People who know Vince Naimoli only as the thundering and head-shaking owner of the Tampa Bay Devil Rays didn't get the whole story. There are two sides to this man, and the one who isn't talked about nearly enough is what I want to share today.
It's the side with a 24-carat heart, the side that only wants to help. It's the side that pushed a kid who grew up poor in Paterson, N.J., to donate large sums of money — including a $1 million gift in the last few days to the University of South Florida athletic department. USF called the gift "transformational."
And it's the side that called me last May a couple of days after The Tampa Tribune went out of business, just to see if I was OK. That meant a lot because these days, Vince himself is not OK.
He spends his days in an assisted living facility in north Tampa, his body ravaged by a neurological disorder called progressive supranuclear palsy (PSP). It has left Vince unable to care for himself.
That's almost impossible to comprehend.
Lenda, his wife of nearly 36 years, helps get him in and out of bed. She cuts his food for him. She helps him stand, although that now takes more than one person.
He won't get better.
"It hurts to see this, but we don't get to choose how we leave this world," Lenda told me. "But Vince has never said, 'Why me?' He has such determination. His mind is sharp, but he is just trapped in his body."
He was diagnosed in 2014 at the Mayo Clinic in Jacksonville after a series of problems that included crashing and totaling his car. The issues seemed manageable at first, but they've gotten much worse.
Vince's mind remains alert and active, though. That's what drew him to USF Senior Associate Director of Athletics Andrew T. Goodrich — well, that and the fact they both have ties to Notre Dame. Vince does love his alma mater.
"We were having lunch one day and Vince asked what we needed," Goodrich said. "He said he wanted to help. And thing about it is, he asked for nothing in return."
That was in 2014, and although Vince had been diagnosed he didn't show a lot of outward symptoms. That changed dramatically by the time the gift was formally announced at the recent USF spring football game.
One thing hasn't changed, though.
"Everything Vince did, he did because he wanted the best for the community," said former Rays media director Rick Vaughn, who currently leads Joe Maddon's Respect 90 Foundation.
"The fact is, we wouldn't have Major League Baseball without Vince, and we should recognize that he has remained a part of our community and has generously given back before, during and after his tenure with the franchise."
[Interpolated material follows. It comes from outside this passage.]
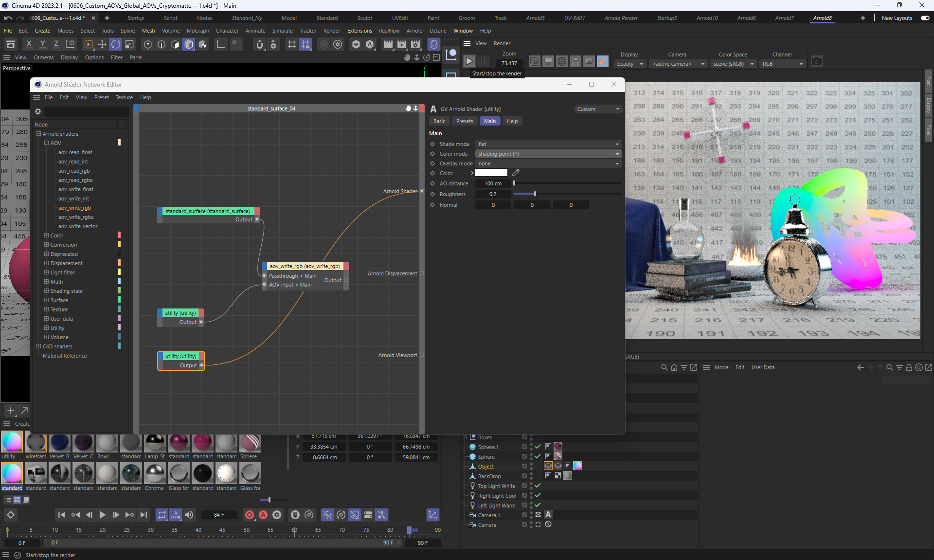Open the Shade mode dropdown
That need to help is why he also gave large sums of money to the University of Tampa athletic program. Think about that. The man has donated millions to two schools he never attended.
He still holds four season tickets at Tropicana Field, but he can only watch games now on TV; the tickets are given to friends. They plan to treat staff members at the assisted living facility to a suite one night soon at a Rays game.
So, I asked Lenda what she would want people to know about her husband. The two of them have been inseparable since they met all those years ago. She was a flight attendant for Eastern Airlines and Vince was traveling non-stop to establish a career.
She thought for a moment.
"He is a complex person," she said. "With the Rays, he came across as a hardnose, but he loves the community. He wants to help young people. He has a big heart — a really big heart. He really is a big teddy bear."